WORK ORDER
Leaving the images out, output each entry below exactly.

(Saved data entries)
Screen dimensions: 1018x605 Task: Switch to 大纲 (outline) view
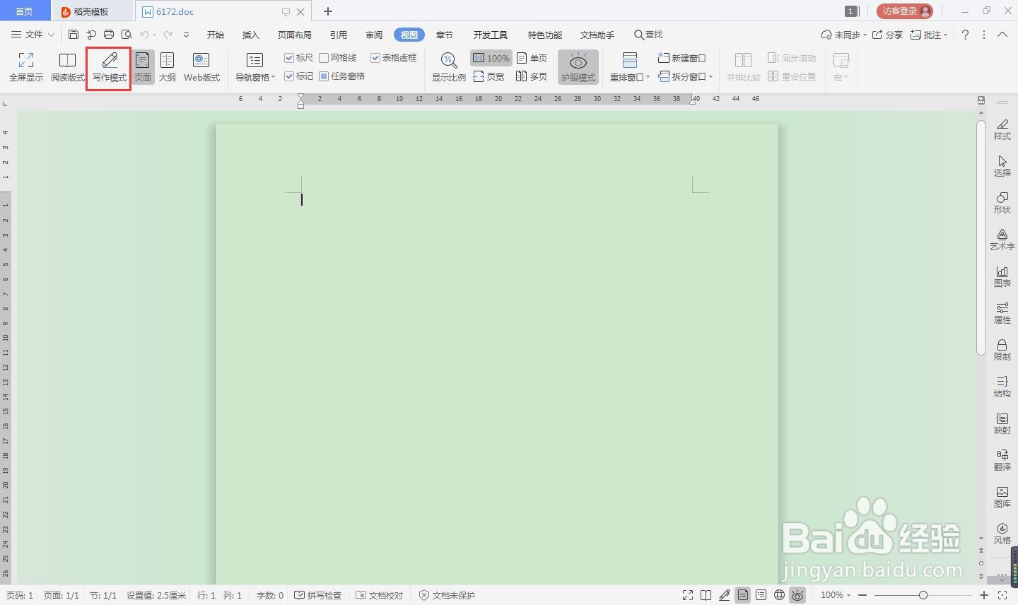click(167, 67)
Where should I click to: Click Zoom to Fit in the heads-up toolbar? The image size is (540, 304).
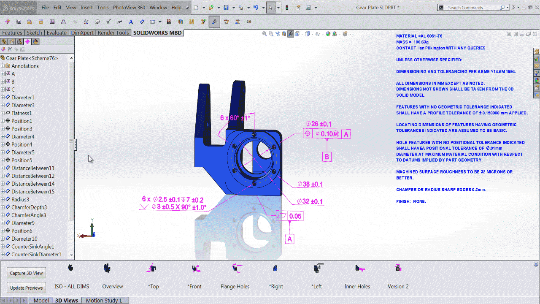[x=265, y=34]
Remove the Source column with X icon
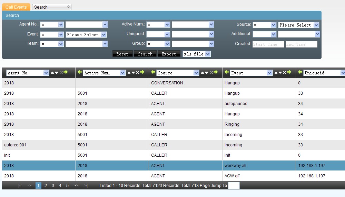 [x=211, y=73]
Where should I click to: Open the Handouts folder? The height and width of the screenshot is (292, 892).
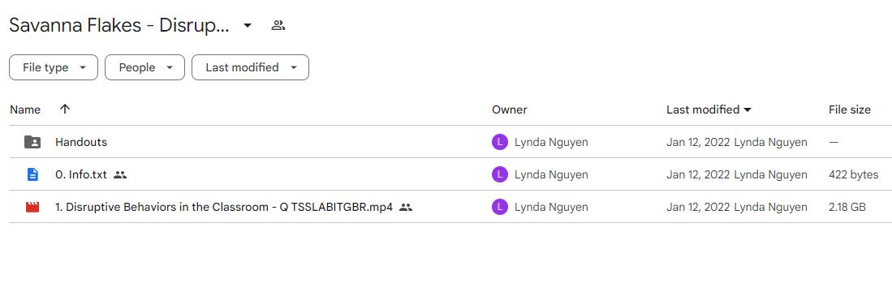click(x=81, y=142)
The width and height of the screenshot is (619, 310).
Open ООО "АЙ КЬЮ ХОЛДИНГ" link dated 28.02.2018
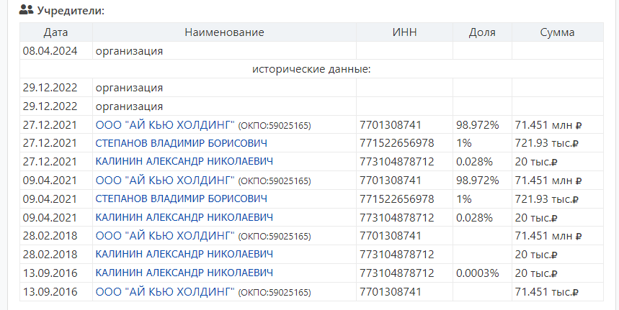pyautogui.click(x=165, y=236)
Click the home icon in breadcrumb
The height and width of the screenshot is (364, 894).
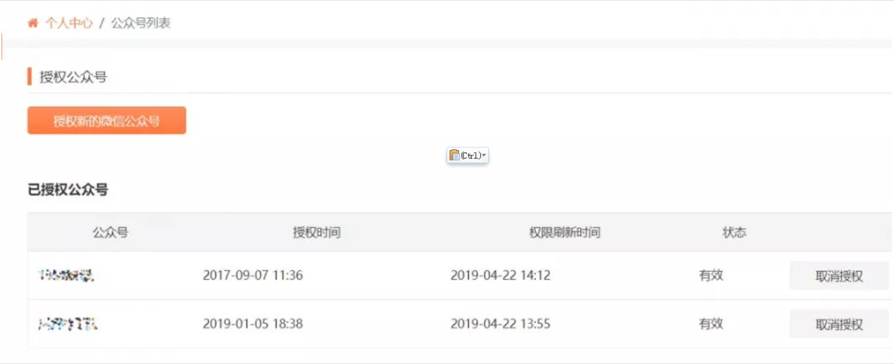coord(33,24)
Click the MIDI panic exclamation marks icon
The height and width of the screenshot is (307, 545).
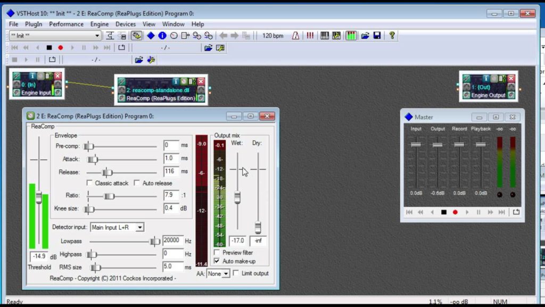(x=310, y=36)
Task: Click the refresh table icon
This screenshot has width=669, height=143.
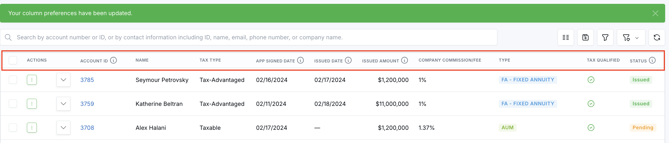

SOLUTION FOR THIS TASK
Screen dimensions: 1018x605 Task: Switch to 大纲 (outline) view
click(167, 67)
Where should I click to: Click Zoom to Fit in the heads-up toolbar? The image size is (540, 304).
[x=265, y=34]
Remove the Source column with X icon
 [x=211, y=73]
Where should I click to: Open the Handouts folder? The height and width of the screenshot is (292, 892).
click(x=81, y=142)
The width and height of the screenshot is (619, 310).
Open ООО "АЙ КЬЮ ХОЛДИНГ" link dated 28.02.2018
pyautogui.click(x=165, y=236)
Click the home icon in breadcrumb
The height and width of the screenshot is (364, 894).
coord(33,24)
Click the MIDI panic exclamation marks icon
The height and width of the screenshot is (307, 545).
(x=310, y=36)
Task: Click the refresh table icon
This screenshot has width=669, height=143.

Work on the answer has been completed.